Да что он, неразумный, не может короче, главное! Самому успеть сказать!
- Кама...- и опять гаснет голос артмастера Васина. Нет, зашеборшило. Соединяет, скручивает Данилыч проводки непослушными пальцами.
Может, ранен? Может, уже не он на линии?
Отложил гранату, прикрылся полушубком, чтобы лишний шум не попал в трубку.
- Васин! Всеми пушками! Прицел сорок! Направление - белая ракета. Даю белую ракету!
- Кама! Понял! Прицел сорок. Повтори направле...
- Припять, Припять...
Молчит Припять, молчит батарея. Степан Данилович, родной, что же ты?
Немецкая артиллерия продолжает бить по реке, но здешний бой угомонился. Срезанный очередью, лежит на бруствере второй номер пулемета, руки окостенели на горле изломанного, придушенного им автоматчика.
Пришел в чувство Савушкин, затеребил Пятницкого: "Что там?"
Хотел бы знать Роман - что там, на линии. Но снова в наушнике зашуршало, запотрескивало. Видно, плохо скрепляются у Данилыча провода, только задевают друг друга.
- Кама, прицел понял. Направление дайте, угломер!
Какой там, к хрену, угломер, неразумные!
- Направление на белую ракету!!! - оглушающе взревел Пятницкий, боясь разъединения.- Даю белую ракету! Прицел сорок! Сорок!!!
Спешат по проводу слова Васина, царапаются о стальные жилки, затухают, но слышно:
- Понял, передал...
- Васин, слушай. Десять снарядов на ствол, садите беглым!
- Понял! По десять!
Пятницкий отдал трубку Савушкину, перемогая боль под ногтями, через колено переломил ракетницу, увидел белую попку патрона. Славненько, хоть тут порядок! Дымным следом ушла ракета ввысь, достигла предела, лопнула молочным светом.
Немцы с тупым упрямством наладили третью атаку. Густо в цепях. Били, костоломили их, а все не убывают. Свежих, что ли, подкинули?
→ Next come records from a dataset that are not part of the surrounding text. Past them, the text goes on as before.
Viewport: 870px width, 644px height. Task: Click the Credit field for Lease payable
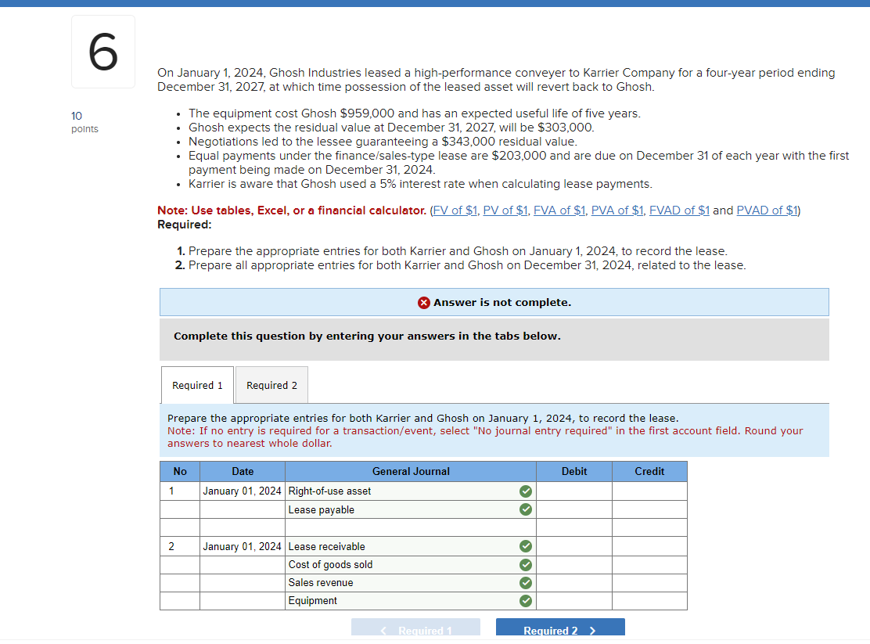[x=649, y=509]
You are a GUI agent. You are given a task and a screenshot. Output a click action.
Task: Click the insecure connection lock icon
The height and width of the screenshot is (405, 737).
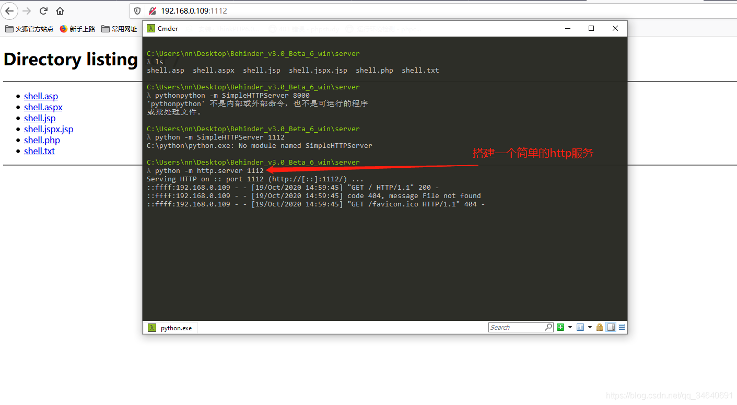[x=152, y=11]
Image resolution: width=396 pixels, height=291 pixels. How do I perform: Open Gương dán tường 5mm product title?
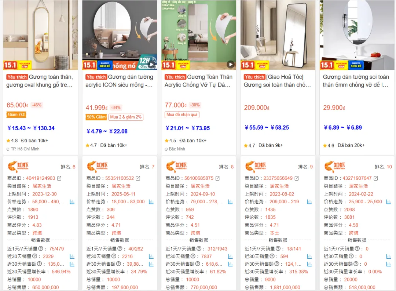coord(356,81)
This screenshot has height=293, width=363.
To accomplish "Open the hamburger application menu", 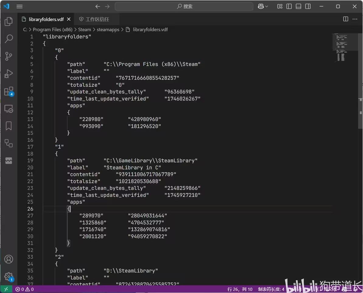I will click(19, 6).
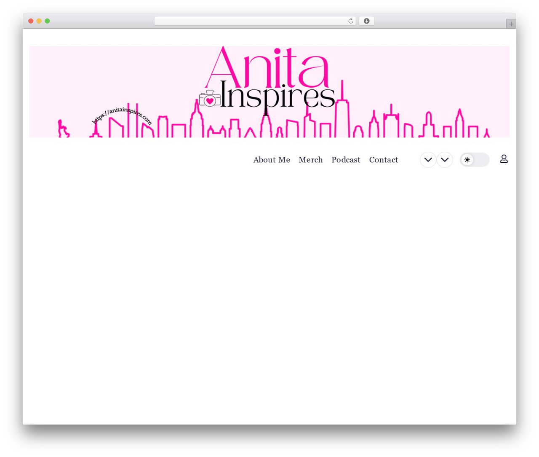Open the user account profile icon

pos(504,159)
Не подвел, разобрался Васин. Настигая друг друга, запели в воздухе родимые семидесятишестимиллиметровые. Вот и разрывы: резкие и настильные осколочные, ухающие и вздыбленные - фугасные. Зачем фугасные? Ладно, забылся кто-то неразумный, не снимает колпачков со взрывателей...
Меткость, прямо скажем, ни к черту, но эффект, эффект! В-во-о, как уторкали, запылили пространство возле рощи.
Немцам ли знать - прицельным или неприцельным садят по ним, нет резона дожидаться худшего, во все лопатки кинулись под прикрытие леса.